Analyse approfondie (faisant donc fi de l'actuelle hystérie collective "anti-spoiler") de la Palme d'Or 2019 du festival de Cannes.

Le cinéaste Bong Joon-ho nous revient palmé d’or avec un captivant spectacle, nous clouant sur notre siège tout en traçant un portrait  implacable des inégalités sociales extrêmes dans le monde contemporain, et en particulier dans sa Corée du Sud natale.

 

Géographie sociale : deux mondes, deux quartiers

Dans Parasite, deux mondes se côtoient sans vraiment se rencontrer ; s’affrontent malgré les apparences trompeuses de civilité, et se contaminent : celui des nantis américanisés jusqu’à l’os (la famille Park, vivant dans l’opulence climatisée d’une villa design perchée sur une colline résidentielle) et celui des laissés-pour-compte (la famille Kim, prolétaires entassés dans un taudis insalubre et étriqué placé en entresol d’un quartier inondable). Les seconds tenteront de prendre une part du gâteau en entrant au service domestique des premiers (le fils comme prof d’anglais, la fille comme « art-thérapeute », le père comme chauffeur, la mère comme gouvernante), au fur et à mesure de stratagèmes d’infiltration élaborés.
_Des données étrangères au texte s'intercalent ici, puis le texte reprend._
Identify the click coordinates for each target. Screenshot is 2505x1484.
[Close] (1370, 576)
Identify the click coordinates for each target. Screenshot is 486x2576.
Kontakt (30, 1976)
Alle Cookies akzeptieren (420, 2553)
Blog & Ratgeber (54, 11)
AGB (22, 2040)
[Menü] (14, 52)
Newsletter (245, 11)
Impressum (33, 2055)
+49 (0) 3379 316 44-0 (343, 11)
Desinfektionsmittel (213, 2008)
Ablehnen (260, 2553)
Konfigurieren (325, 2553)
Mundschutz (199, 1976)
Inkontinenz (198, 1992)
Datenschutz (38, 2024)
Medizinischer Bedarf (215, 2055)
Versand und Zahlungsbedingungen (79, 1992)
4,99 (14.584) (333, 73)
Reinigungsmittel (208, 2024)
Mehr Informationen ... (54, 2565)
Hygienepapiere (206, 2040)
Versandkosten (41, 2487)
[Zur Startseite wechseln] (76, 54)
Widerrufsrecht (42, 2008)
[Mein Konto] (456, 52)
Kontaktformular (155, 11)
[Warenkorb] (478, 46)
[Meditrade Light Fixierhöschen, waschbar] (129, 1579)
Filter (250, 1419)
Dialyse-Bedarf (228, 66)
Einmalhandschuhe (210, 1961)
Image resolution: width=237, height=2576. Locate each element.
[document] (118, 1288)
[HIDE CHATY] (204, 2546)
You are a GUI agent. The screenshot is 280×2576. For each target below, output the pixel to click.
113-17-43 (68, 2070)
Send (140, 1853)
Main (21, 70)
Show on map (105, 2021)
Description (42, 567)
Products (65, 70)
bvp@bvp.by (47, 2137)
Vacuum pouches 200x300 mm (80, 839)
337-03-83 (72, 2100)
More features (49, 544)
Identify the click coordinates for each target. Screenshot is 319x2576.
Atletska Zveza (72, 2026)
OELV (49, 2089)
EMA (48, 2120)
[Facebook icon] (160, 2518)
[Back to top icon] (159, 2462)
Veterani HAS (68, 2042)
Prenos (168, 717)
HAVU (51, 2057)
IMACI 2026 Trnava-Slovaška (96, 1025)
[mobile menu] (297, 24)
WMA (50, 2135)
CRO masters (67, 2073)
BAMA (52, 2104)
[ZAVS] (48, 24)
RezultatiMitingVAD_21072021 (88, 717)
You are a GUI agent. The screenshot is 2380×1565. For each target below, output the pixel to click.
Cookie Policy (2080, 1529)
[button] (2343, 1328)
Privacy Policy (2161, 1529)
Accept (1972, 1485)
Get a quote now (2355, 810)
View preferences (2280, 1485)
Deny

Dans le dispositif que met en place le réalisateur, les riches Park sont mielleux et guindés. Ils vivent en hauteur, au grand air, mais aussi à l’abri – du besoin, des intempéries – dans un univers à la fois spacieux, luxueux et aseptisé. Ce sont des figures lisses et simplettes (l’épouse en particulier), loin des portraits de grands bourgeois « requins » qui émaillent les productions culturelles depuis deux siècles. Mais leur apparente avenance (ils ne semblent faire sciemment de mal à personne) dissimule mal certaines failles…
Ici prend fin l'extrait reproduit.